I think another commenter pointed out that they are still coloured though. Still, they're very cool - and you can use them for more than just lightweight threading.

> As for the tailrecursive keyword, it is not a constraint but a feature since it guarantee at the type level that this function cannot stack overflow

I'd say tailrecursive is compiler feature (codegen the recursion into a loop) to work around a runtime contraint (no tail call optimisation).

The lack of tail call optimisation on the JRE means recursion is a lot less safe than in functional language runtimes which guarantee stacks don't overflow when you make tail calls.

> As for Java, there is universal support for tail recursion at the bytecode level.

Just a note here for other readers that there are several terms in play here.

I was talking about "tail calls" - when a function calls a function as its last operation - and I mentioned some annotations to do "tail recursion", which is a special case - when a function calls _itself_ as its last operation.

SemanticStrength is talking about "tail recursion" only here.

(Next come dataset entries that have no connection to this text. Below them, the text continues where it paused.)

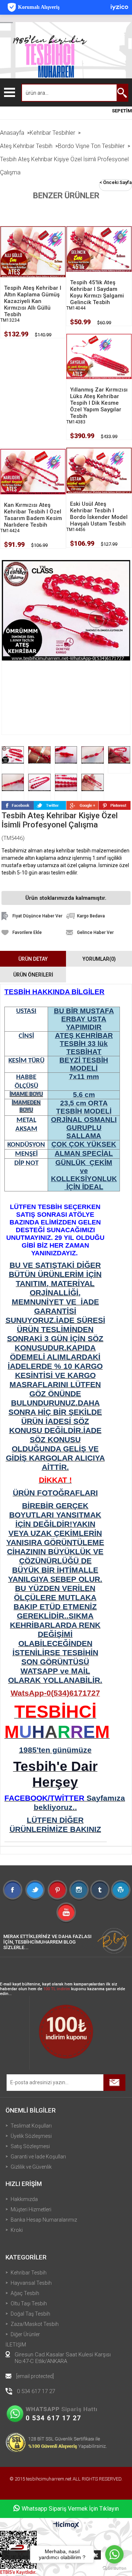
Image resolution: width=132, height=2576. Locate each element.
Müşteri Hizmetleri (31, 2209)
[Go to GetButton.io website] (114, 2568)
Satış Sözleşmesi (30, 2146)
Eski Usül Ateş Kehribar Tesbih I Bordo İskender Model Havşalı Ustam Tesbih (99, 514)
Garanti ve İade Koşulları (38, 2156)
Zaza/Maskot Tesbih (35, 2324)
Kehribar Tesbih (29, 2272)
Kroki (17, 2230)
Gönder (114, 2082)
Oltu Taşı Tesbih (29, 2303)
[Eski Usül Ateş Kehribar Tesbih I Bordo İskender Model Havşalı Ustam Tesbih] (99, 470)
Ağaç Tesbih (25, 2293)
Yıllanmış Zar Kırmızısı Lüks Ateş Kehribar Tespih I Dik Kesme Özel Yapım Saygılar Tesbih (99, 402)
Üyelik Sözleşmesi (31, 2136)
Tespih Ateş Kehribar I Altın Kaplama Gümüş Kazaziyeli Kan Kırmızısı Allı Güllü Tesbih (32, 301)
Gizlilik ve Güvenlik (31, 2166)
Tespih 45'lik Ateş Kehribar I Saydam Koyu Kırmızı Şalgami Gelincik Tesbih (97, 292)
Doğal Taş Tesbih (30, 2313)
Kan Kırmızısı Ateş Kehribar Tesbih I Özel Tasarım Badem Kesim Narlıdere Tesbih (33, 515)
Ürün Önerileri (33, 975)
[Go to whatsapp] (114, 2554)
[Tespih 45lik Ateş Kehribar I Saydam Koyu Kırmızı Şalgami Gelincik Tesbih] (99, 248)
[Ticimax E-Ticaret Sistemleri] (66, 2525)
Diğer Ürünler (25, 2334)
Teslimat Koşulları (31, 2125)
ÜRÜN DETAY (33, 959)
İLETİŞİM (16, 2344)
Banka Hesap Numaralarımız (44, 2219)
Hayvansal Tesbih (31, 2282)
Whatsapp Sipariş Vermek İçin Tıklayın (70, 2508)
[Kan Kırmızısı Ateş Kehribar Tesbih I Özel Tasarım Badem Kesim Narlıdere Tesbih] (33, 470)
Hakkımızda (24, 2199)
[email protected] (35, 2376)
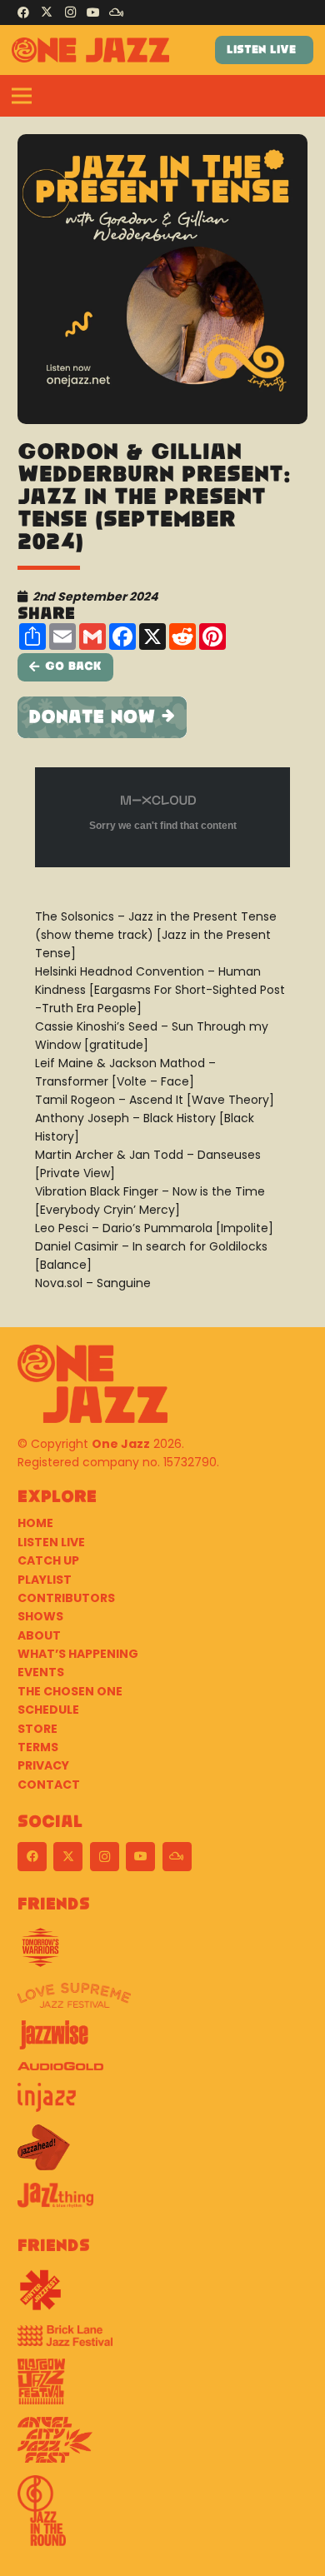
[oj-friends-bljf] (163, 2342)
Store (38, 1728)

The JVM bytecode can support tail recursion (tail calls on the same method), since we can use the same bytecode that is used for while loops, etc.

However, we cannot do safe tail recursion between different functions (yet), in the same way that we cannot have a loop spanning more than one function. Tail call optimisation is something that will hopefully come in Project Loom.

[kaba0]

Doesn’t it possibly get inlined by current mechanisms as well?

[richdougherty]

Can you explain a bit more?